Recall from the previous post where the Bigtable data model was introduced that tables in Bigtable are comprised of rows and columns - much like a table in any other RDBMS. Every row is uniquely identified by a rowkey – again akin to a primary key in a table in an RDBMS. But this is where the similarities end.
Unlike a table in an RDBMS, columns only ever exist when they are inserted, and
NULLs are not stored. See the illustration below:
Data in Bigtable is distributed by row keys. Row keys are physically stored in tablets in lexographic order. Recall that row keys are your ONLY indexes to data in Bigtable.
As row keys are your only indexes to retrieve or update rows in Bigtable, row key design must take the access patterns for the data to be stored and served via Bigtable into consideration, specifically the following must be considered when designing a Bigtable application:
- Search patterns (returning data for a specific entity)
- Scan patterns (returning batches of data)
Queries that use the row key, a row prefix, or a row range are the most efficient. Queries that do not include a row key will typically scan GB or TB of data and would not be suitable for operational use cases.
Row key performance will be biased towards your specific access patterns and application functional requirements. For example if you are performing sequential reads or scan operations then sequential keys will perform the best, however their write performance will not be optimal.
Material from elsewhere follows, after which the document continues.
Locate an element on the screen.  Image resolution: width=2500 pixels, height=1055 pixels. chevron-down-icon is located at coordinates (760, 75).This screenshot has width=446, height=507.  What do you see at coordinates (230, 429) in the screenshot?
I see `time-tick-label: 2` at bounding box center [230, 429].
Conversely, random keys (such as a
uuid) will perform best for writes but poor for scan or sequential read operations.
Adding salts to keys (or additional data), similar to the use of salts in cryptography as well as promoting other field keys to be part of a composite row key can help achieve a “Goldilocks” scenario for both reads and writes, see the diagram below:
Use reverse timestamps when your most common query is for the latest values. Typically you would append the reverse timestamp to the key, this will ensure that the same related records are grouped together, for instance if you are storing events for a customer using the customer id along with an appended reverse timestamp (for example
<customer_id>#<reverse_ts>) would allow you to quickly serve the latest events for a customer in descending order as within each group (
customer_id), rows will be sorted so most recent insert will be located at the top.
A reverse timestamp can be generalised as:
Long.MAX_VALUE - System.currentTimeMillis()
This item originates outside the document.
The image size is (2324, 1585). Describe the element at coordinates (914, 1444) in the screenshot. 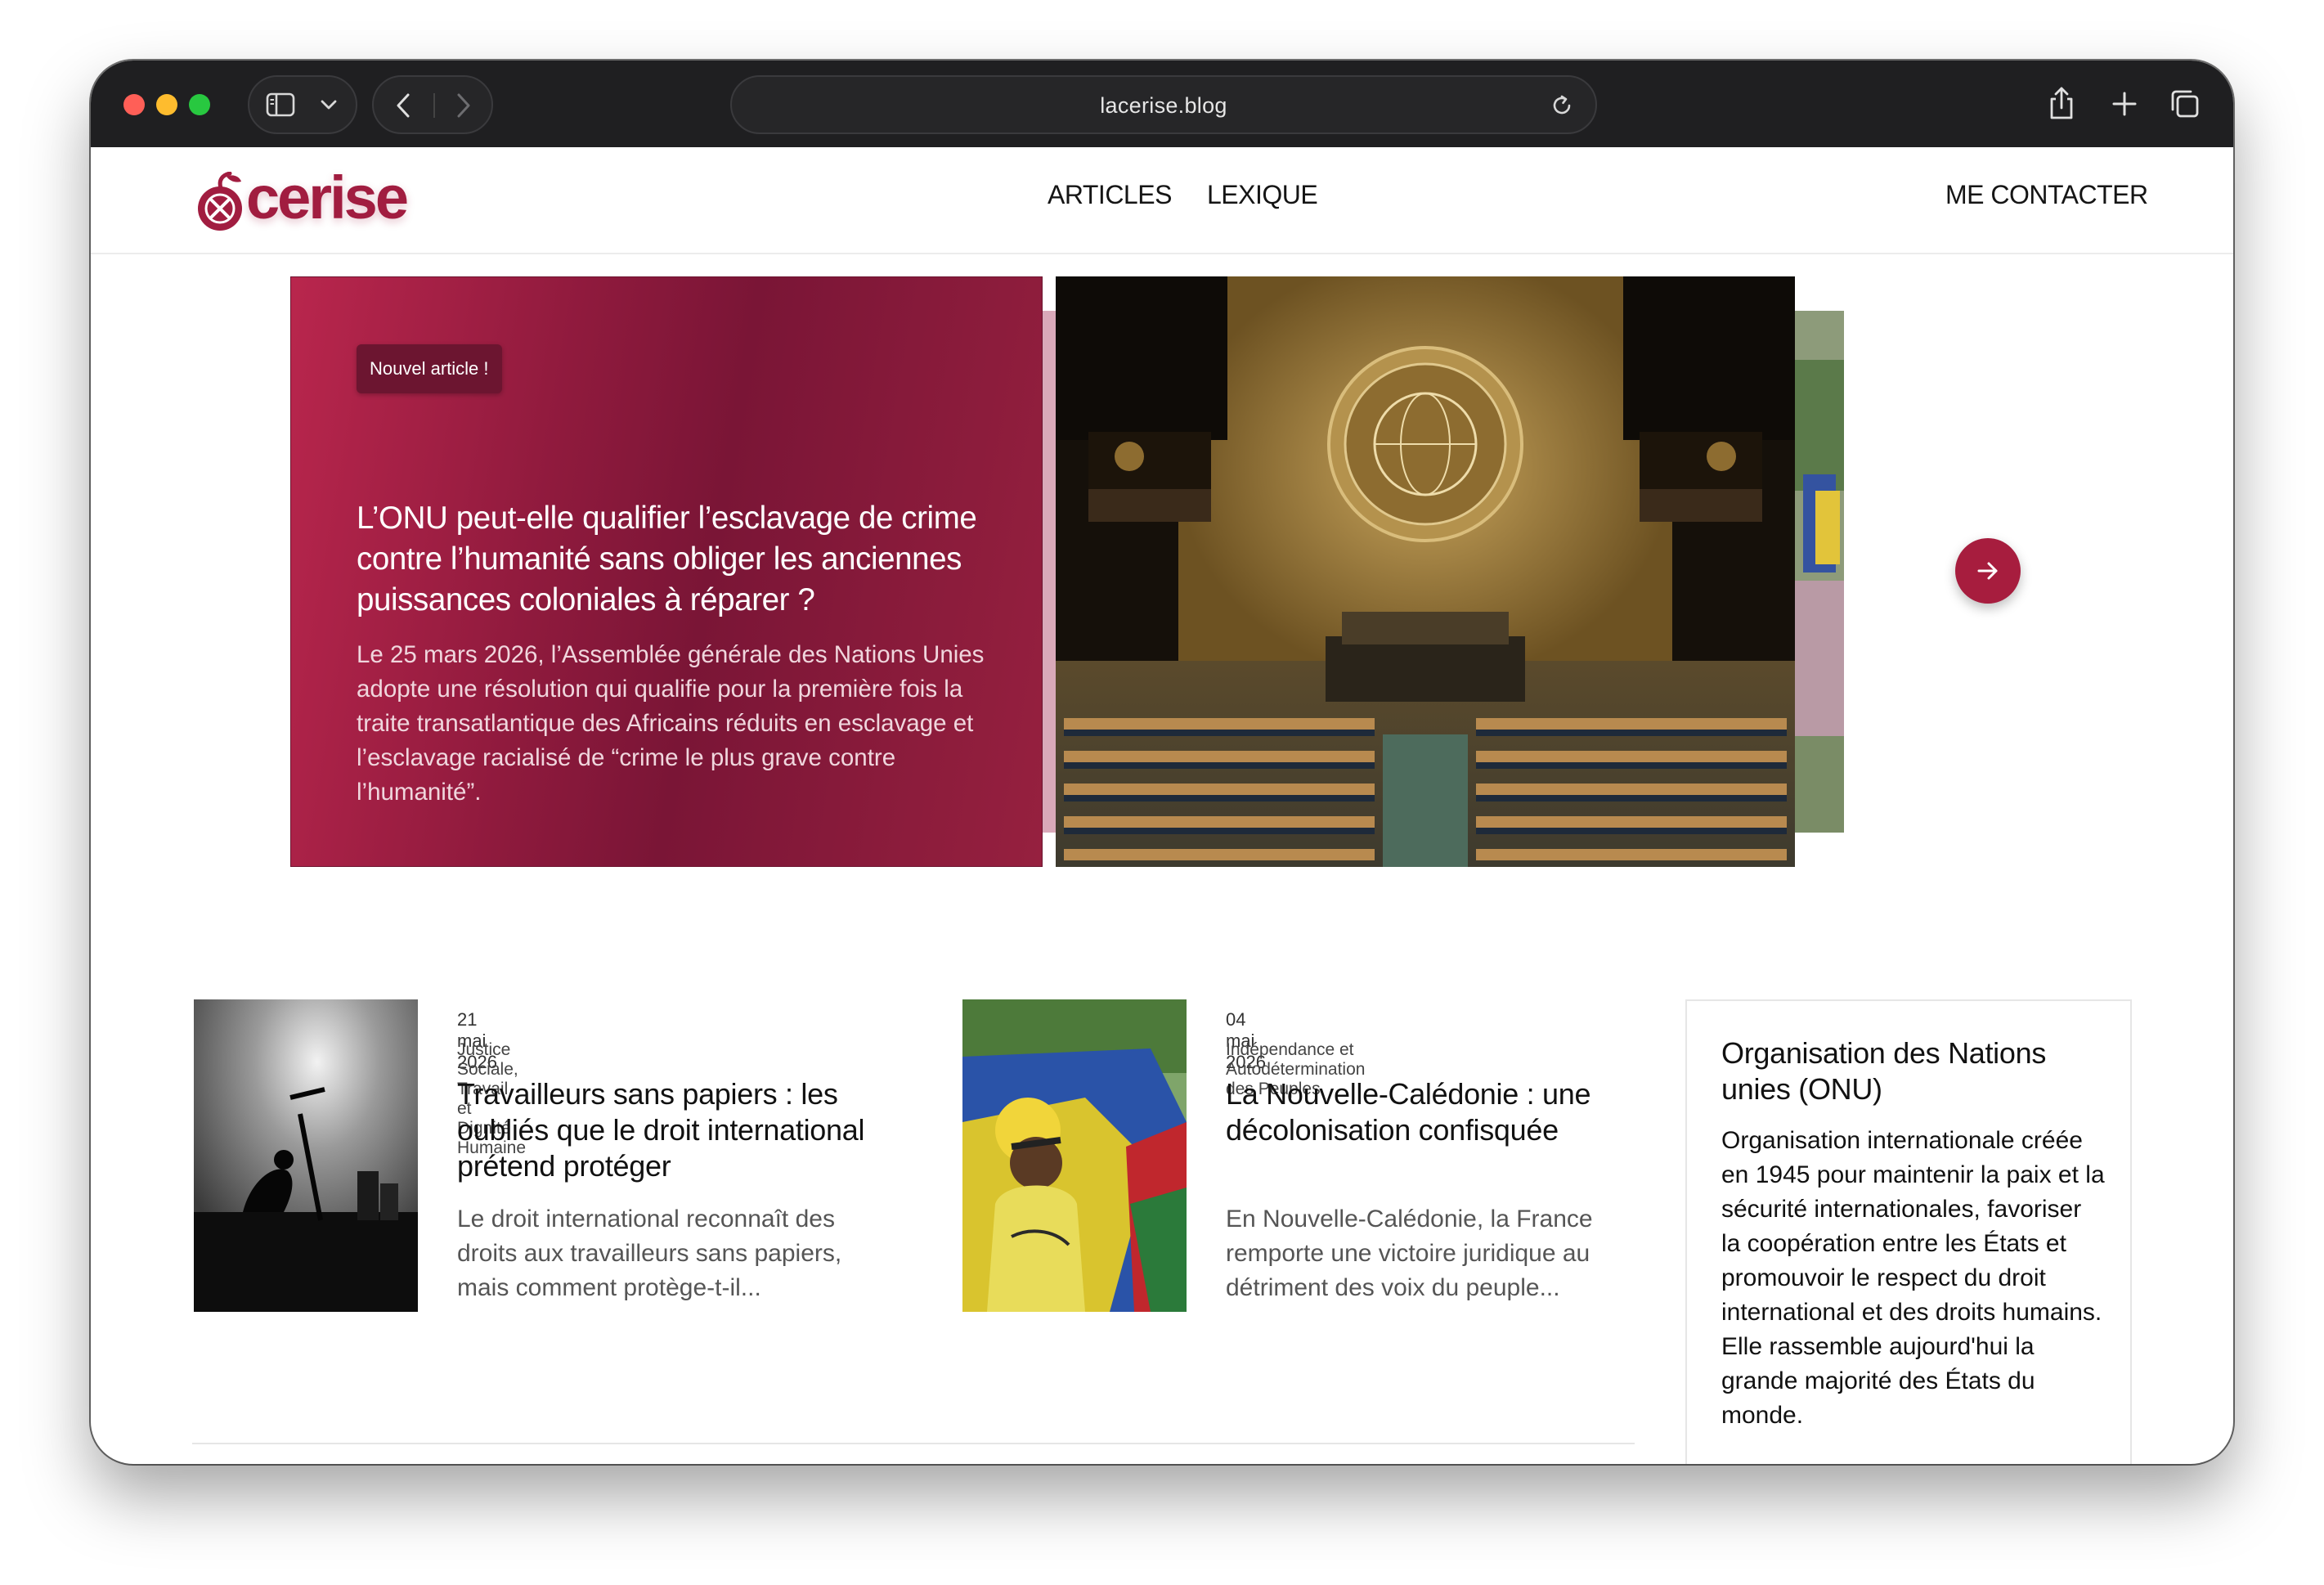

I see `section-divider` at that location.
Some general tips for good schema design using Bigtable are summarised below:
- Group related data for more efficient reads using column families
- Distribute data evenly for more efficient writes
- Place identical values in the adjoining rows for more efficient compression using row keys
Following these tips will give you the best possible performance using Bigtable.
Google provides a neat tool to visualize your row key distribution in Cloud Bigtable. You need to have at least 30 GB of data in your table to enable this feature.
The Key Visualizer is shown here:
The Key Visualizer will help you find and prevent hotspots, find rows with too much data and show if your key schema is balanced.
Bigtable is one of the original and best (massively) distributed NoSQL platforms available. Schema and moreover row key design play a massive part in ensuring low latency and query performance. Go forth and conquer with Cloud Bigtable!